Aos mais próximos confessava que a separação a colocou no fundo de um poço sem mola. Para o público do inicio dos anos 80, Elis estava em uma fase de transição: deixava o samba-canção de lado para aventurar-se de corpo e alma em uma nova seara: o estilo pop.
A Elis repaginada com roupas com ombreira e uma voz mais destrambelhada apareceu pela primeira vez para temporada de shows do disco “Trem Azul”. O espetáculo mostrava uma cantora mais solta e com uma postura jovial, bem da diferente da cantora que eternizou “Romaria” e “Sabia”.
Naquela época, com os rompantes de uma juventude tardia e carente emocionalmente, Elis cedeu ao romantismo sem compromisso e passou a circular ora com Fábio Jr., noutro momento com Guilherme Arantes. Mas a vida particular de Elis Regina Carvalho Costa é menor perto da importância da cantora para música brasileira. Elis apareceu ao Brasil no inicio dos anos 60 para gravar o desprestigiado “Bem vindo à Brotolândia” e disputar o título de bonequinha do iê, iê, iê com Celly Campelo.
No Rio da Bossa Nova fincou residência até ser lapidada pelo compositor Ronaldo Boscôli e aderir ao samba-canção. Aliás, o compositor de “O Barquinho” merece um capítulo à parte no livro de Júlio Maria, não só pela parte musical que acrescentou louros ao trabalho da cantora, mas pelos episódios marcantes de amor e ódio quando ambos tornaram-se um casal.
Mesmo aqueles que torceram o nariz ao trabalho de Elis como interprete foram obrigados posteriormente a reconhecer nela valores distantes a qualquer outra cantora brasileira. Nomes como o compositor Tom Jobim, que no passado alfinetou Elis a comparando com o aroma de churrasco, curvou-se ao talento da gaúcha.

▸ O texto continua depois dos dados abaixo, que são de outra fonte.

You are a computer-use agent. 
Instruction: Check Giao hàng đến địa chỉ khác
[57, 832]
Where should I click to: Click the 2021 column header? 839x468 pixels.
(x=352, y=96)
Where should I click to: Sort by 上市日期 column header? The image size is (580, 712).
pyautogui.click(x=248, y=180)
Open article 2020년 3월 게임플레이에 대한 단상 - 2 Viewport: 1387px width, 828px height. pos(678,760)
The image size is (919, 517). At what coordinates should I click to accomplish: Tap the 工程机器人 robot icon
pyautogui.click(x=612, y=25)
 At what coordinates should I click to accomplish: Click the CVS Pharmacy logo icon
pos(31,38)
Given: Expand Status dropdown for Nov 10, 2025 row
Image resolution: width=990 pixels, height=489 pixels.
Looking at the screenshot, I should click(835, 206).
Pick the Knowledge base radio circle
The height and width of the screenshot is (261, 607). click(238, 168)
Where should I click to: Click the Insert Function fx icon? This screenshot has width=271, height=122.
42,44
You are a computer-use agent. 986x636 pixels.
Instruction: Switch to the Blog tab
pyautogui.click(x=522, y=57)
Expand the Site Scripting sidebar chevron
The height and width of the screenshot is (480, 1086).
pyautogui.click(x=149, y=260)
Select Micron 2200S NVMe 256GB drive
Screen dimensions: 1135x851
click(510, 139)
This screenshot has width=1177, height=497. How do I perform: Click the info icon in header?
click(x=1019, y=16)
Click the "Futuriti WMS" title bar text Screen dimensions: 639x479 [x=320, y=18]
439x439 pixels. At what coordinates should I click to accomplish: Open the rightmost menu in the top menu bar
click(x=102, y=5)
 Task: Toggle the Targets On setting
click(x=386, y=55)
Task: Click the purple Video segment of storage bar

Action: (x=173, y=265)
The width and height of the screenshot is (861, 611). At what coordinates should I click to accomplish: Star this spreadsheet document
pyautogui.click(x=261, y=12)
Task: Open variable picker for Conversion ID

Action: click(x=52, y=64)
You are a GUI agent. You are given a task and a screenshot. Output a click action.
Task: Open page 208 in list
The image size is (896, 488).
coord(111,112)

É dela a interpretação marcante de “Águas de Março”, ao lado de Tom, trabalho que atingiu o primeiro lugar no ranking dos discos mais vendidos da carreira do maestro.
Posteriormente, ainda teríamos o privilégio de ouvi-la no refinado “Falso Brilhante”, considerado com um dos melhores discos da cantora.
Elis se foi aos 36 anos, mas deixou uma obra vistosa na galeria da MPB. Mais do que isso, criou um estilo, uma forma muito peculiar de cantar ao carregar de emoção suas interpretações.